-- start of Excerpt --
Why We Should Look To Texas To Tackle Crime

From Paul Papalia – former MLA, Shadow Minister for Corrective Services and SAS serviceman:

Service in the counter terrorist squadron of the SAS Regiment and two operational deployments to Iraq as a navy diver etched in my brain for ever the need to plan for success. The alternative invariably meant casualties or loss of life.

So when I look at what we as a community are doing in the field of corrective services, I can’t help but ask: why do we keep planning to fail?

Politicians from both sides of WA politics have for over a decade claimed they are the “toughest” on crime. The result, according to Chief Justice Wayne Martin, has been a long and steady growth in the number of people in our prisons – a 49 per cent increase from June 200l to November 2009. Alarmingly, that steady growth has exploded in recent times.
-- end of Excerpt --
-- start of Listed records --
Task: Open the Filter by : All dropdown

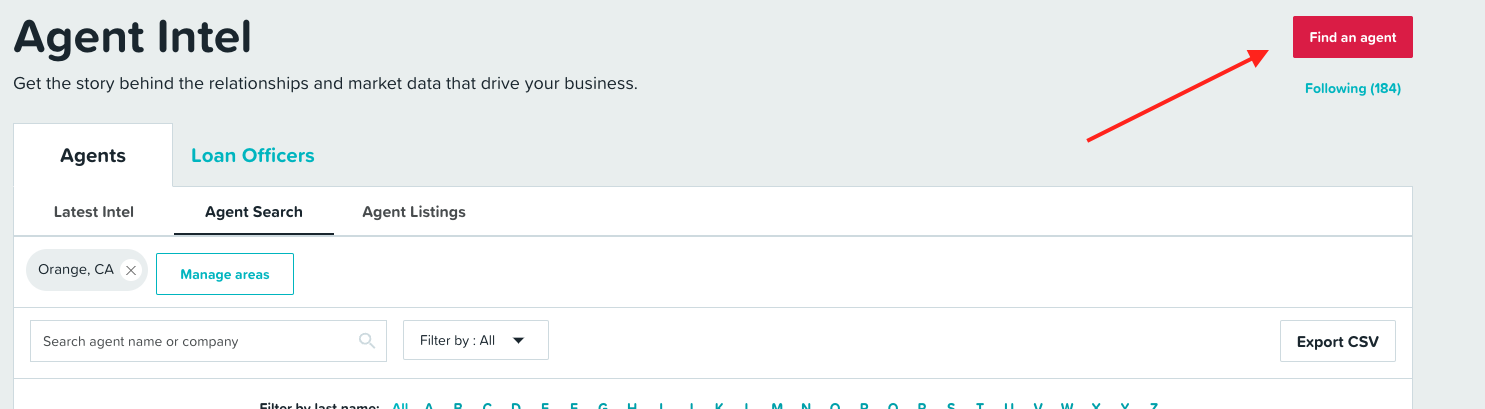Action: point(476,341)
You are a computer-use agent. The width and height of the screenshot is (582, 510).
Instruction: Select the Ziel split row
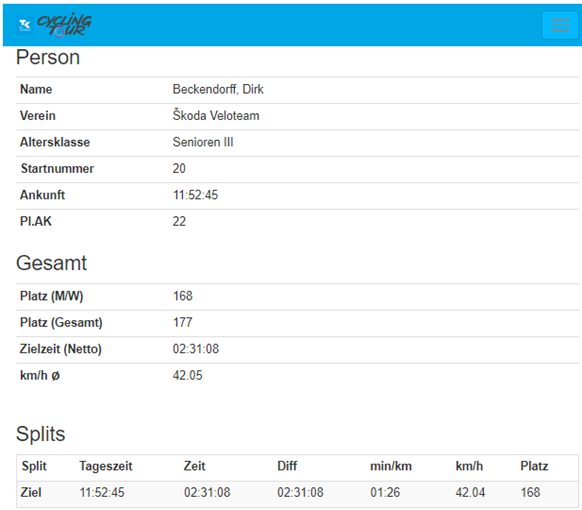[297, 494]
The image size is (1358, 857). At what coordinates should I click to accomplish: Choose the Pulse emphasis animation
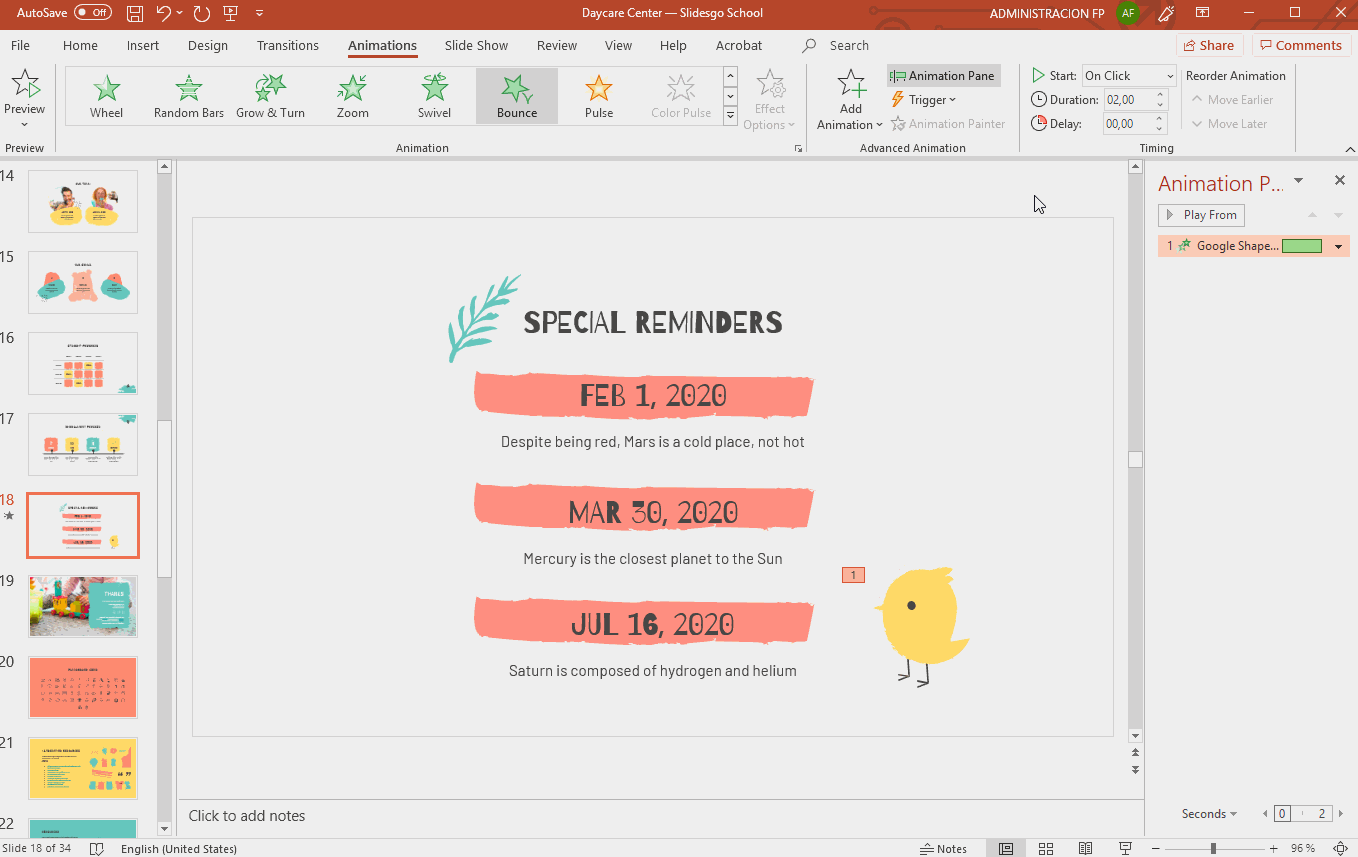[x=599, y=96]
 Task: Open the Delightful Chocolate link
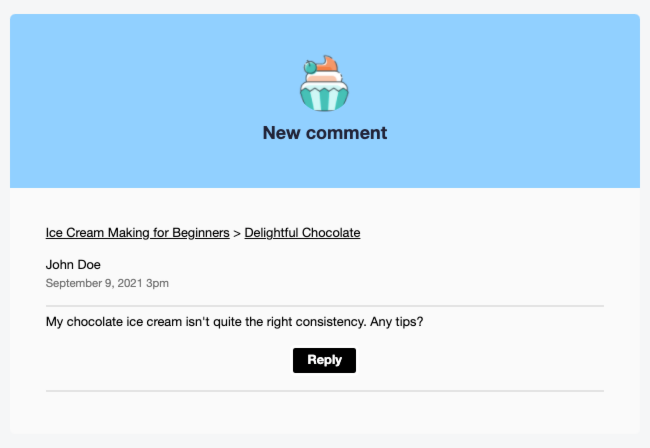(x=302, y=233)
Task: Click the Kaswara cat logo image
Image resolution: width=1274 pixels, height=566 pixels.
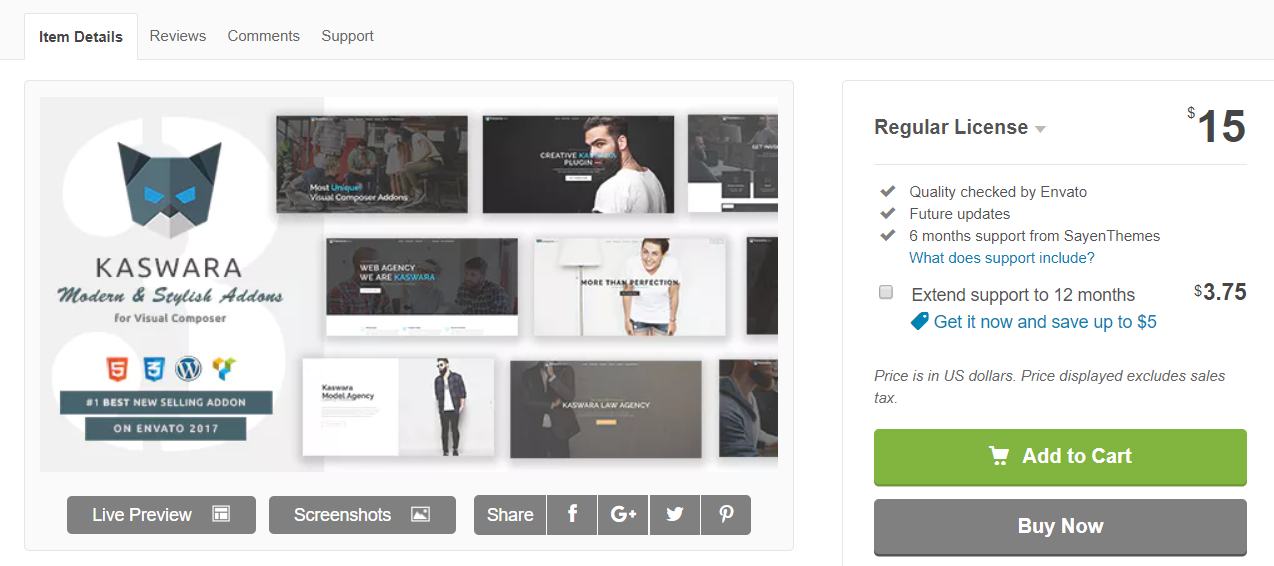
-- end of Listed records --
*Written task 1*: Carry all of the records above over into a new copy, requests included, adding 12 to every coordinate in the answers. Leave the pictures out.
*Written task 2*: Carry on the commentary about tackling crime in WA, starting after its final sentence.

*Task answer 1*:
Task: Open the Filter by : All dropdown

Action: point(488,353)
You are a computer-use agent. The width and height of the screenshot is (582, 510).
Instruction: Select the Ziel split row
[309, 506]
The image size is (1358, 857). At what coordinates should I click to accomplish: Choose the Pulse emphasis animation
[x=611, y=108]
 Task: Open the Delightful Chocolate link
(x=314, y=245)
Task: Click the Kaswara cat logo image
Image resolution: width=1274 pixels, height=566 pixels.

*Task answer 2*:
Since the Liberal-Nationals Government took office 18 months ago, the size of the prison muster has soared 23 per cent. Inspector of`Custodial Services Professor Neil Morgan puts the cost of each additional prisoner at $100,000 a year. This means the extra 953 prisoners who have entered the system in the last 18 months increased the cost of prisons by more than $95 million a year. If nothing changes, the Government will direct close to a billion dollars of taxpayers’ money each year to corrective services by the next State election in 2013. That’s about the same as we now spend on police. It’s three times what we give to child protection and five times what mental health gets each year.

Most reasonable people are inclined to say it is money well spent. After all, dangerous criminals should be punished and kept away from the rest of us. I agree, but our justice net seems to catch many who aren’t dangerous.

The Chief Justice says: “If there are any general characteristics of the recent prison intake in WA, they include psychiatric disability, economic disadvantage (evidenced through an inability to pay fines), Aboriginality and offending at the lower end of the spectrum.”

Any prison officer will tell you our prisons hold plenty of minor offenders who were victims of child abuse and or neglect. Many also suffer from some level of mental illness. Robbing portfolios that might prevent people committing crime, so that we can fund building prisons to warehouse those same people after they offend, challenges my military sense of logic. Is incarcerating these people the best use of taxpayers’ money?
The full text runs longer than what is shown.